-- Opening Marker --

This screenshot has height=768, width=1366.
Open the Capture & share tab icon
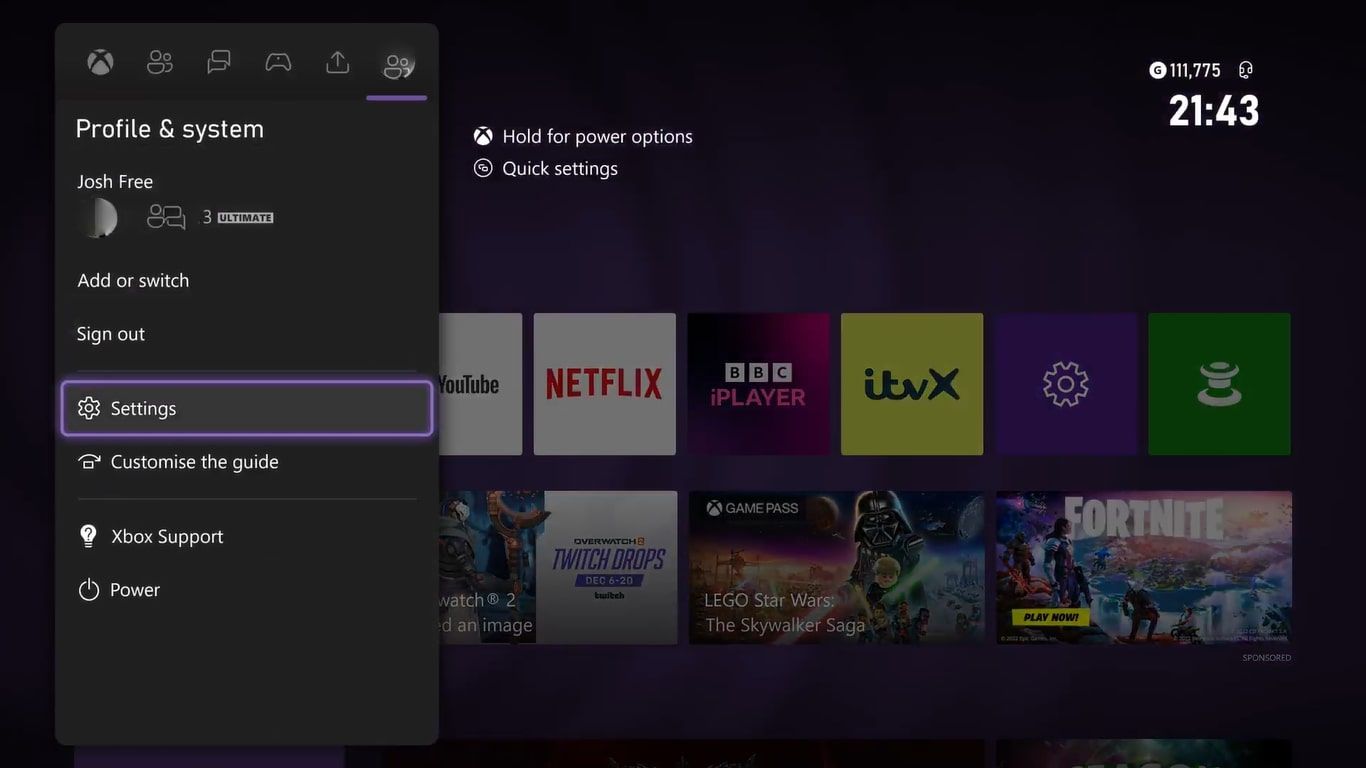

-- Closing Marker --
-- Opening Marker --

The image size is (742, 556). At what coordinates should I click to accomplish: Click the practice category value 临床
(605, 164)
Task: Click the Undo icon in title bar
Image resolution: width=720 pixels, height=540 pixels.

-- Closing Marker --
-- Opening Marker --

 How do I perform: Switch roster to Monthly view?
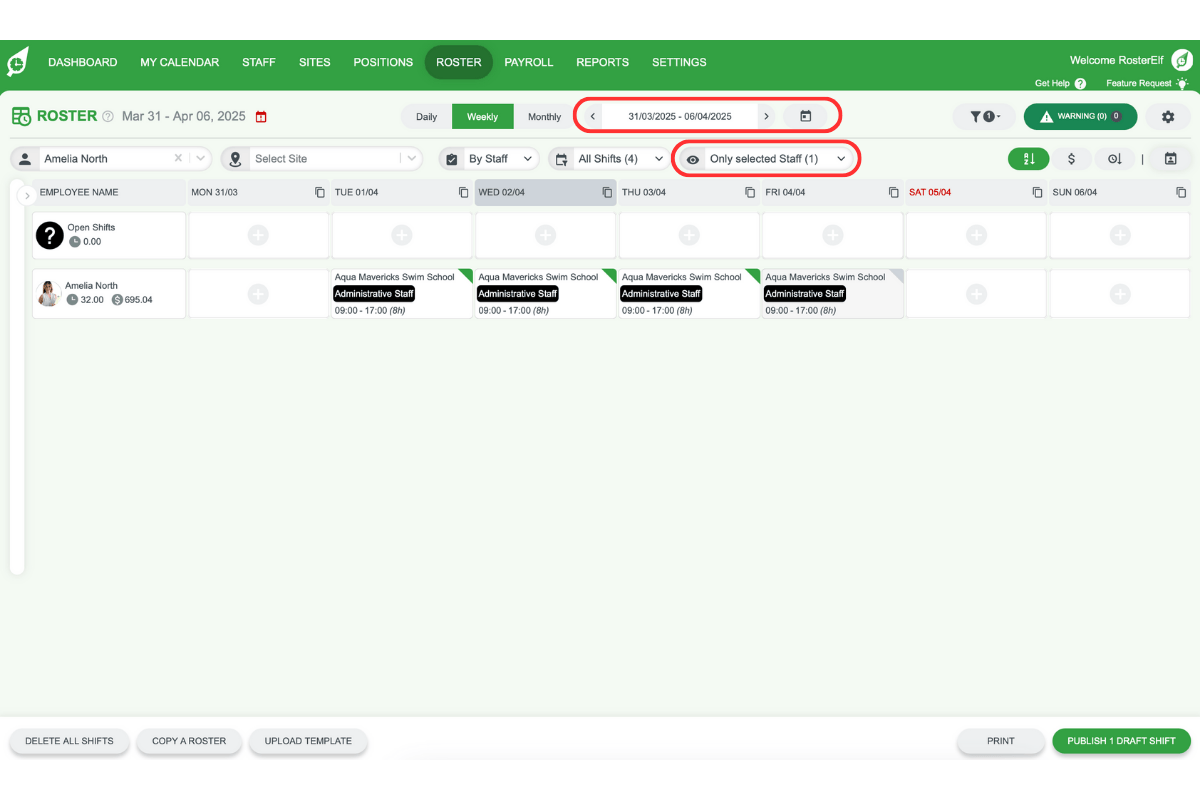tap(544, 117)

-- Closing Marker --

• [YOUR OBJECTIVE]
Among the lines above, the ones holding the word "width" must be counted; only that count is to be given.

• [RESULT OF THE TASK]
2